═════ Excerpted records
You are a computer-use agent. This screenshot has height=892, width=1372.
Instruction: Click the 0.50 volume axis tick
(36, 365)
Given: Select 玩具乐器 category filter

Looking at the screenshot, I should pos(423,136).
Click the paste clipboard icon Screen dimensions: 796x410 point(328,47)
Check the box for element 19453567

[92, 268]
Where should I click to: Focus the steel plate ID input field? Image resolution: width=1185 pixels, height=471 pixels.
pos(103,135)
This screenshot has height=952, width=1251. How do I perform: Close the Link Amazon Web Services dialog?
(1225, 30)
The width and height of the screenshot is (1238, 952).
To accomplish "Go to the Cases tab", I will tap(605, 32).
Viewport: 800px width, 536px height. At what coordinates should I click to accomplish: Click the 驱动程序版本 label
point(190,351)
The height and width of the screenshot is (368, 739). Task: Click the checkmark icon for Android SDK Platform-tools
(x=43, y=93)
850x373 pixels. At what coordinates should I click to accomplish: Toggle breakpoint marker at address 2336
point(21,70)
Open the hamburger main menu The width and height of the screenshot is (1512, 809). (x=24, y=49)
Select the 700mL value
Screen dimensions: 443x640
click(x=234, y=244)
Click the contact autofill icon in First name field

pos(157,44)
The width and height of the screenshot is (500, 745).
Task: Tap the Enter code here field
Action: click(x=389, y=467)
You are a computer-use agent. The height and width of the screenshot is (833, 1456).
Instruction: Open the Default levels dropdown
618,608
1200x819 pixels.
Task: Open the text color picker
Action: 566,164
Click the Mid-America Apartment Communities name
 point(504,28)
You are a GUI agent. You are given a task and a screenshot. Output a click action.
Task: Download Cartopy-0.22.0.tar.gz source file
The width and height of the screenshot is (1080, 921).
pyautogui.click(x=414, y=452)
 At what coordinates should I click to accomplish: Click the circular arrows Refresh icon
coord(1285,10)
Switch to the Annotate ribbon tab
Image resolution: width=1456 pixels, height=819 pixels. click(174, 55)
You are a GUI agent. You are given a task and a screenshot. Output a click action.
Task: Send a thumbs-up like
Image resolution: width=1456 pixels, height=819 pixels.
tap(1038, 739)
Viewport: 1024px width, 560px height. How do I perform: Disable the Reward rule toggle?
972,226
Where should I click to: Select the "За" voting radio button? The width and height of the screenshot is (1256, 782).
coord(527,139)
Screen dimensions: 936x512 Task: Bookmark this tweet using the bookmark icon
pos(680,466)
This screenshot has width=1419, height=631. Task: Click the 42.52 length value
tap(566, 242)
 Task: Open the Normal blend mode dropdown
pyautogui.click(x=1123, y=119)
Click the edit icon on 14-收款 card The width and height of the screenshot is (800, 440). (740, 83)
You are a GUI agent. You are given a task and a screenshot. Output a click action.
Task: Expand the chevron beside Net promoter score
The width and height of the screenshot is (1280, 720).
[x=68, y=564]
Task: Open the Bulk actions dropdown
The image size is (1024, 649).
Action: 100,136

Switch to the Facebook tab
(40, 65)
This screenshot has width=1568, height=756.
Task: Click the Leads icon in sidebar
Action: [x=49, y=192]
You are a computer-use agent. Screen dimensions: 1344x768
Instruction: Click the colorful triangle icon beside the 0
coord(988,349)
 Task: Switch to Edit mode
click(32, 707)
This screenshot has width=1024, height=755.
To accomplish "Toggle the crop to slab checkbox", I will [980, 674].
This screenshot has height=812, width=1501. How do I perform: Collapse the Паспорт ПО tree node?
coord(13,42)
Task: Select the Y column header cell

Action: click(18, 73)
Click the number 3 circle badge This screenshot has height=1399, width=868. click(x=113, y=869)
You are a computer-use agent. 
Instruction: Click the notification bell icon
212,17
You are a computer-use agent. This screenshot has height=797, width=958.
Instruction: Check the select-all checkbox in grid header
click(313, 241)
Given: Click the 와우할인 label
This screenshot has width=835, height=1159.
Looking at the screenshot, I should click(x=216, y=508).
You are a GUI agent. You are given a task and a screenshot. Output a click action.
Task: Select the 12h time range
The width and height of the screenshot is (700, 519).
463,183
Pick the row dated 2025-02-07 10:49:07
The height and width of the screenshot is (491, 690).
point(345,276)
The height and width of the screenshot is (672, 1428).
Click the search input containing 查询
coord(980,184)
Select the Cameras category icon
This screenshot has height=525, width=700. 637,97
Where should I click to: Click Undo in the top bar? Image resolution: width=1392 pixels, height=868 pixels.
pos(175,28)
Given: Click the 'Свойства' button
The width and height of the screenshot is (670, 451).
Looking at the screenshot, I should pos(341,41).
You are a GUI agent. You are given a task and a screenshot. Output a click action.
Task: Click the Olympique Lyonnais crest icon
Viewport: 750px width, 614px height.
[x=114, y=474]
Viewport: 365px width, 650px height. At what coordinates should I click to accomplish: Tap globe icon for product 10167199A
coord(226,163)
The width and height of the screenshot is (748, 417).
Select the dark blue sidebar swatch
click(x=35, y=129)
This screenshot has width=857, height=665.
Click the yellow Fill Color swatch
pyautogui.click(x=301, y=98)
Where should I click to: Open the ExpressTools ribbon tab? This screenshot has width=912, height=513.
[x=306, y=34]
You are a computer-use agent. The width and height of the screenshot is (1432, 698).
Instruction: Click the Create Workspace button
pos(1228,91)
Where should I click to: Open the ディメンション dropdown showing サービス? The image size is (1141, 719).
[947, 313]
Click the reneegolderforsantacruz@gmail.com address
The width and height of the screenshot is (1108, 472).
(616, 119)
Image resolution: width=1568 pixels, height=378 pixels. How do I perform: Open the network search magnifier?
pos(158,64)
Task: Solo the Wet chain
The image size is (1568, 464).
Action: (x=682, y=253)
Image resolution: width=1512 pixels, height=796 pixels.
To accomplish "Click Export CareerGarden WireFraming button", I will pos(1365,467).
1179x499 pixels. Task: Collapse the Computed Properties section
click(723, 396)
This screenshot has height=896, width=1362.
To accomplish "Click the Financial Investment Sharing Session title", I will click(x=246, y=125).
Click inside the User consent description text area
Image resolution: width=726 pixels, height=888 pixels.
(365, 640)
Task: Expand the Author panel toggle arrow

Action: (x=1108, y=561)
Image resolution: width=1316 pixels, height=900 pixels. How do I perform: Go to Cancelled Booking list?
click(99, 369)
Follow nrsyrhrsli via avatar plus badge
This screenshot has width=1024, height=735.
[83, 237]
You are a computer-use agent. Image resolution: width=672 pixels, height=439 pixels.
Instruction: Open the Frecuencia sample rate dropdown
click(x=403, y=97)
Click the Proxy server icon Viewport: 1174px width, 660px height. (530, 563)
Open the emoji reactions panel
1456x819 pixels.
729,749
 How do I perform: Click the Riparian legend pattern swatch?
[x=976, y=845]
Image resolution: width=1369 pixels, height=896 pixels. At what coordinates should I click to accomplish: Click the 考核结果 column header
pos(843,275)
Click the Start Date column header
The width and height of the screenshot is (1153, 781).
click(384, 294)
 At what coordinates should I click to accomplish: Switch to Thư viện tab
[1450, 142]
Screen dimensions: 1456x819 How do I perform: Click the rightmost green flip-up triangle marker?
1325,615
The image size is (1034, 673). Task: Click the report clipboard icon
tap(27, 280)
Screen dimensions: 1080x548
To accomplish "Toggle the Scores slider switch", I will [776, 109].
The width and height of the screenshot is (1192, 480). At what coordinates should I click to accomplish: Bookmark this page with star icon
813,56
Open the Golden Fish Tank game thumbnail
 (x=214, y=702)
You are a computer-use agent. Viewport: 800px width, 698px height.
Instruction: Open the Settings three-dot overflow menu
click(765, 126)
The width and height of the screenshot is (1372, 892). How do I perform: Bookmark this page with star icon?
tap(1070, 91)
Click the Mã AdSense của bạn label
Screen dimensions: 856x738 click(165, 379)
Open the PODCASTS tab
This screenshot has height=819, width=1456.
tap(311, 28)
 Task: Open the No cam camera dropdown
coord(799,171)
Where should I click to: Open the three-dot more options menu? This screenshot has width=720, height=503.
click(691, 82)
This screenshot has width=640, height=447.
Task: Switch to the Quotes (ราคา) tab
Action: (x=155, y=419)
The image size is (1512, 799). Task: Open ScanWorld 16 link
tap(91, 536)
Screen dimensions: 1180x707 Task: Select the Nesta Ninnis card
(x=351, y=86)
══════════
Task goal: Return every line of the items above that contains the word "three", treating uppercase and lowercase letters as different.

Output of the task:
Instruction: Open the Settings three-dot overflow menu
Where should I click to: Open the three-dot more options menu? This screenshot has width=720, height=503.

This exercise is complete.